**Work to complete:**
1: From the Nelson Guardado profile, reproduce the stretch from "- Occupation: Politician" through "2009 to 2012.".
2: According to the Nelson Guardado profile, who preceded him as president of the Grand Alliance for National Unity?
3: Name every office that the Nelson Guardado profile lists him as holding.

**Selected extract:**
--------
Deputy of the Central American Parliament from El Salvador
- Incumbent
- Assumed office 28 October 2021

President of the Grand Alliance for National Unity
- Incumbent
- Assumed office 11 November 2019
- Preceded by: José Andrés Rovira

Deputy of the Legislative Assembly of El Salvador from Chalatenango
- In office 1 May 2009 – 1 May 2012

Personal details
- Born: José Nelson Guardado Menjívar
- Party: Grand Alliance for National Unity (since 2010)
- Other political affiliations: Independent (2009–2010) Nationalist Republican Alliance (until 2009)
- Occupation: Politician

= Nelson Guardado =

Salvadoran politician

José Nelson Guardado Menjívar is a Salvadoran politician who has been the president of the Grand Alliance for National Unity (GANA) political party since 2019 and a deputy of the Central American Parliament (PARLACEN) since 2021. He previously served as a deputy of the Legislative Assembly of El Salvador from 2009 to 2012.
--------
**Record extracts:**

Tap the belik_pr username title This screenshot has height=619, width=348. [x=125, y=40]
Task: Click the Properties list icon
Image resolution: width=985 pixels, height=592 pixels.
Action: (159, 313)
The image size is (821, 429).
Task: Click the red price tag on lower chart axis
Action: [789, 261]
--------
**Outputs:**
1:
- Occupation: Politician

= Nelson Guardado =

Salvadoran politician

José Nelson Guardado Menjívar is a Salvadoran politician who has been the president of the Grand Alliance for National Unity (GANA) political party since 2019 and a deputy of the Central American Parliament (PARLACEN) since 2021. He previously served as a deputy of the Legislative Assembly of El Salvador from 2009 to 2012.

2: José Andrés Rovira

3:
- Deputy of the Central American Parliament from El Salvador
- President of the Grand Alliance for National Unity
- Deputy of the Legislative Assembly of El Salvador from Chalatenango